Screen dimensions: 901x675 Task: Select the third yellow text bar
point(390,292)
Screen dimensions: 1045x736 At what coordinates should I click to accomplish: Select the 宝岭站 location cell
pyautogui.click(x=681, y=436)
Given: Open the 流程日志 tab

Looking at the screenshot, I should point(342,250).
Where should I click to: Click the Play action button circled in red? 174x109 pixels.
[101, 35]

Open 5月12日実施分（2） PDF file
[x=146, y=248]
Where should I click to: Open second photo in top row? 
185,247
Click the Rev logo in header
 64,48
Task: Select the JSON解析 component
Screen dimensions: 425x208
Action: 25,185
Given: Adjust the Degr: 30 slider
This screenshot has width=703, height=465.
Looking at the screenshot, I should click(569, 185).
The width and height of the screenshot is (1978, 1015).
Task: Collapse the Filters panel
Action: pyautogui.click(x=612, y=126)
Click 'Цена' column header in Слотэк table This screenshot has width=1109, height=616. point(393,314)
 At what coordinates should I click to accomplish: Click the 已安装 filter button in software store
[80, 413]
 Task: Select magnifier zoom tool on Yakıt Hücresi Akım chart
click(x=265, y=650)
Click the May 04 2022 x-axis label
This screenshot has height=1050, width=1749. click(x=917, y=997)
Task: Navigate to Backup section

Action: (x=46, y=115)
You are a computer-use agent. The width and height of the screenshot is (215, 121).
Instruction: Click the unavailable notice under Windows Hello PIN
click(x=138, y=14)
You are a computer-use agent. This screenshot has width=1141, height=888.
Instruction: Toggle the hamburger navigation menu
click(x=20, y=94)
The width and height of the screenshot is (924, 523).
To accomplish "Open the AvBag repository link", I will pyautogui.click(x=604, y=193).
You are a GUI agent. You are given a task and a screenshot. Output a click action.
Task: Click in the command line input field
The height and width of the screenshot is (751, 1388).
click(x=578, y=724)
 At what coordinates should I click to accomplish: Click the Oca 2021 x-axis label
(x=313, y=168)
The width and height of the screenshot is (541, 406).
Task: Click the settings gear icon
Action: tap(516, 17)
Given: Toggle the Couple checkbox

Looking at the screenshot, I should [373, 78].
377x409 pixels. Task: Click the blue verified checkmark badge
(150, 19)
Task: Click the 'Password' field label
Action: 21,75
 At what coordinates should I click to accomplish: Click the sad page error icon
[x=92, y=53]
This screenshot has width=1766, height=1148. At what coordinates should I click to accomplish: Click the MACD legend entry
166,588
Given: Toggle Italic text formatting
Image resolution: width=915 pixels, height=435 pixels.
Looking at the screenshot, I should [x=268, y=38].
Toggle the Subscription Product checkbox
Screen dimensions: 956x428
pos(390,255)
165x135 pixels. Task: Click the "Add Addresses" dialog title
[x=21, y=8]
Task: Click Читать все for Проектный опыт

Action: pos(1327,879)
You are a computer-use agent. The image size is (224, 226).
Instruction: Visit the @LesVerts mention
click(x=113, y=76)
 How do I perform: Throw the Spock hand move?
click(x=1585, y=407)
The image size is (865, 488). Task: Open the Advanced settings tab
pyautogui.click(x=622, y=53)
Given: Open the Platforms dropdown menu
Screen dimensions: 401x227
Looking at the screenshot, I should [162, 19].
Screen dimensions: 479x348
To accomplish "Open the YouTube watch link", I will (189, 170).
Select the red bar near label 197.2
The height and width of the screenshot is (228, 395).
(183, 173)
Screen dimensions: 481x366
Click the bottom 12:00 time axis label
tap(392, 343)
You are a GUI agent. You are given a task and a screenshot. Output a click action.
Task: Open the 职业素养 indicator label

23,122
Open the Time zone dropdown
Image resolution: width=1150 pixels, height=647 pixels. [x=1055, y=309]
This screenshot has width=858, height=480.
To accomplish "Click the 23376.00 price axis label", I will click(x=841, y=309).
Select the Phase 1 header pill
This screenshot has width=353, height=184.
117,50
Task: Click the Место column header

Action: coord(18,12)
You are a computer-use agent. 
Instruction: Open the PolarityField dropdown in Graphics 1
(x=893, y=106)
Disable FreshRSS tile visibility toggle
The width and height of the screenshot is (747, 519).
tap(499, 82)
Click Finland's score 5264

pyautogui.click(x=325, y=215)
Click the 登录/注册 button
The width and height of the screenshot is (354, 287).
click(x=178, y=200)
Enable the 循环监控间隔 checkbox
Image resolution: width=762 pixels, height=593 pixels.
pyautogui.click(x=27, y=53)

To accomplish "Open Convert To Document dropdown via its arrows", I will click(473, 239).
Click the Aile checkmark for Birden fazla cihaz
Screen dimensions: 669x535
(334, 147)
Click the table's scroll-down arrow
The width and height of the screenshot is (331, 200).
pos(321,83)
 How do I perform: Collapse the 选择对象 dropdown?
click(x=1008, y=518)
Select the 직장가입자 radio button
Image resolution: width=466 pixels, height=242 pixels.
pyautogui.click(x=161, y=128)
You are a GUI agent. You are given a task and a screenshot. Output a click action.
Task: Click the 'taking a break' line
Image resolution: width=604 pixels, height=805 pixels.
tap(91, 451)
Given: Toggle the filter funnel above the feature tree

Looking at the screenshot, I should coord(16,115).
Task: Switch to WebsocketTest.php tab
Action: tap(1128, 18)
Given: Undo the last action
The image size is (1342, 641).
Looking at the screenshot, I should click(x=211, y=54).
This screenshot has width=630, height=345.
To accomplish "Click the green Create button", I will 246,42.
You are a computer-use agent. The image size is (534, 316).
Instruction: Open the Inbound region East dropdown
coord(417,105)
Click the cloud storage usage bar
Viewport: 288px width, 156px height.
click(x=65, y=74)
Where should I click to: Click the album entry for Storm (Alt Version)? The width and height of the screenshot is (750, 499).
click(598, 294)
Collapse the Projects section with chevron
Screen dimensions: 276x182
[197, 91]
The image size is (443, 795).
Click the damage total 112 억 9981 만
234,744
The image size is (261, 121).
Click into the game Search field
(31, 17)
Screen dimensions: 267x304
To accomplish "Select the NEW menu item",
──────────────────────────────
> _Task_: Rewrite every line of the listing above as a numbered list, omitting the blank lines.

> _Answer to the task_:
1. Screen dimensions: 901x675 Task: Select the third yellow text bar
2. point(390,292)
3. Screen dimensions: 1045x736 At what coordinates should I click to accomplish: Select the 宝岭站 location cell
4. pyautogui.click(x=681, y=436)
5. Given: Open the 流程日志 tab
6. Looking at the screenshot, I should point(342,250).
7. Where should I click to: Click the Play action button circled in red? 174x109 pixels.
8. [101, 35]
9. Open 5月12日実施分（2） PDF file
10. [x=146, y=248]
11. Where should I click to: Open second photo in top row? 
12. 185,247
13. Click the Rev logo in header
14.  64,48
15. Task: Select the JSON解析 component
16. Screen dimensions: 425x208
17. Action: 25,185
18. Given: Adjust the Degr: 30 slider
19. This screenshot has width=703, height=465.
20. Looking at the screenshot, I should click(569, 185).
21. The width and height of the screenshot is (1978, 1015).
22. Task: Collapse the Filters panel
23. Action: pyautogui.click(x=612, y=126)
24. Click 'Цена' column header in Слотэк table This screenshot has width=1109, height=616. point(393,314)
25.  At what coordinates should I click to accomplish: Click the 已安装 filter button in software store
26. [80, 413]
27.  Task: Select magnifier zoom tool on Yakıt Hücresi Akım chart
28. click(x=265, y=650)
29. Click the May 04 2022 x-axis label
30. This screenshot has height=1050, width=1749. click(x=917, y=997)
31. Task: Navigate to Backup section
32. Action: (x=46, y=115)
33. You are a computer-use agent. The width and height of the screenshot is (215, 121).
34. Instruction: Click the unavailable notice under Windows Hello PIN
35. click(x=138, y=14)
36. You are a computer-use agent. This screenshot has width=1141, height=888.
37. Instruction: Toggle the hamburger navigation menu
38. click(x=20, y=94)
39. The width and height of the screenshot is (924, 523).
40. To accomplish "Open the AvBag repository link", I will pyautogui.click(x=604, y=193).
41. You are a GUI agent. You are given a task and a screenshot. Output a click action.
42. Task: Click in the command line input field
43. The height and width of the screenshot is (751, 1388).
44. click(x=578, y=724)
45.  At what coordinates should I click to accomplish: Click the Oca 2021 x-axis label
46. (x=313, y=168)
47. The width and height of the screenshot is (541, 406).
48. Task: Click the settings gear icon
49. Action: tap(516, 17)
50. Given: Toggle the Couple checkbox
51. Looking at the screenshot, I should [373, 78].
52. 377x409 pixels. Task: Click the blue verified checkmark badge
53. (150, 19)
54. Task: Click the 'Password' field label
55. Action: 21,75
56.  At what coordinates should I click to accomplish: Click the sad page error icon
57. [x=92, y=53]
58. This screenshot has width=1766, height=1148. At what coordinates should I click to accomplish: Click the MACD legend entry
59. 166,588
60. Given: Toggle Italic text formatting
61. Image resolution: width=915 pixels, height=435 pixels.
62. Looking at the screenshot, I should [x=268, y=38].
63. Toggle the Subscription Product checkbox
64. Screen dimensions: 956x428
65. pos(390,255)
66. 165x135 pixels. Task: Click the "Add Addresses" dialog title
67. [x=21, y=8]
68. Task: Click Читать все for Проектный опыт
69. Action: pos(1327,879)
70. You are a computer-use agent. The image size is (224, 226).
71. Instruction: Visit the @LesVerts mention
72. click(x=113, y=76)
73.  How do I perform: Throw the Spock hand move?
74. click(x=1585, y=407)
75. The image size is (865, 488). Task: Open the Advanced settings tab
76. pyautogui.click(x=622, y=53)
77. Given: Open the Platforms dropdown menu
78. Screen dimensions: 401x227
79. Looking at the screenshot, I should [162, 19].
80. Screen dimensions: 479x348
81. To accomplish "Open the YouTube watch link", I will (189, 170).
82. Select the red bar near label 197.2
83. The height and width of the screenshot is (228, 395).
84. (183, 173)
85. Screen dimensions: 481x366
86. Click the bottom 12:00 time axis label
87. tap(392, 343)
88. You are a GUI agent. You are given a task and a screenshot. Output a click action.
89. Task: Open the 职业素养 indicator label
90. 23,122
91. Open the Time zone dropdown
92. Image resolution: width=1150 pixels, height=647 pixels. [x=1055, y=309]
93. This screenshot has width=858, height=480.
94. To accomplish "Click the 23376.00 price axis label", I will click(x=841, y=309).
95. Select the Phase 1 header pill
96. This screenshot has width=353, height=184.
97. 117,50
98. Task: Click the Место column header
99. Action: coord(18,12)
100. You are a computer-use agent. 
101. Instruction: Open the PolarityField dropdown in Graphics 1
102. (x=893, y=106)
103. Disable FreshRSS tile visibility toggle
104. The width and height of the screenshot is (747, 519).
105. tap(499, 82)
106. Click Finland's score 5264
107. pyautogui.click(x=325, y=215)
108. Click the 登录/注册 button
109. The width and height of the screenshot is (354, 287).
110. click(x=178, y=200)
111. Enable the 循环监控间隔 checkbox
112. Image resolution: width=762 pixels, height=593 pixels.
113. pyautogui.click(x=27, y=53)
114. To accomplish "Open Convert To Document dropdown via its arrows", I will click(473, 239).
115. Click the Aile checkmark for Birden fazla cihaz
116. Screen dimensions: 669x535
117. (334, 147)
118. Click the table's scroll-down arrow
119. The width and height of the screenshot is (331, 200).
120. pos(321,83)
121.  How do I perform: Collapse the 选择对象 dropdown?
122. click(x=1008, y=518)
123. Select the 직장가입자 radio button
124. Image resolution: width=466 pixels, height=242 pixels.
125. pyautogui.click(x=161, y=128)
126. You are a GUI agent. You are given a task and a screenshot. Output a click action.
127. Task: Click the 'taking a break' line
128. Image resolution: width=604 pixels, height=805 pixels.
129. tap(91, 451)
130. Given: Toggle the filter funnel above the feature tree
131. Looking at the screenshot, I should coord(16,115).
132. Task: Switch to WebsocketTest.php tab
133. Action: tap(1128, 18)
134. Given: Undo the last action
135. The image size is (1342, 641).
136. Looking at the screenshot, I should click(x=211, y=54).
137. This screenshot has width=630, height=345.
138. To accomplish "Click the green Create button", I will 246,42.
139. You are a computer-use agent. The image size is (534, 316).
140. Instruction: Open the Inbound region East dropdown
141. coord(417,105)
142. Click the cloud storage usage bar
143. Viewport: 288px width, 156px height.
144. click(x=65, y=74)
145. Where should I click to: Click the album entry for Storm (Alt Version)? The width and height of the screenshot is (750, 499).
146. click(598, 294)
147. Collapse the Projects section with chevron
148. Screen dimensions: 276x182
149. [197, 91]
150. The image size is (443, 795).
151. Click the damage total 112 억 9981 만
152. 234,744
153. The image size is (261, 121).
154. Click into the game Search field
155. (31, 17)
156. Screen dimensions: 267x304
157. To accomplish "Select the NEW menu item",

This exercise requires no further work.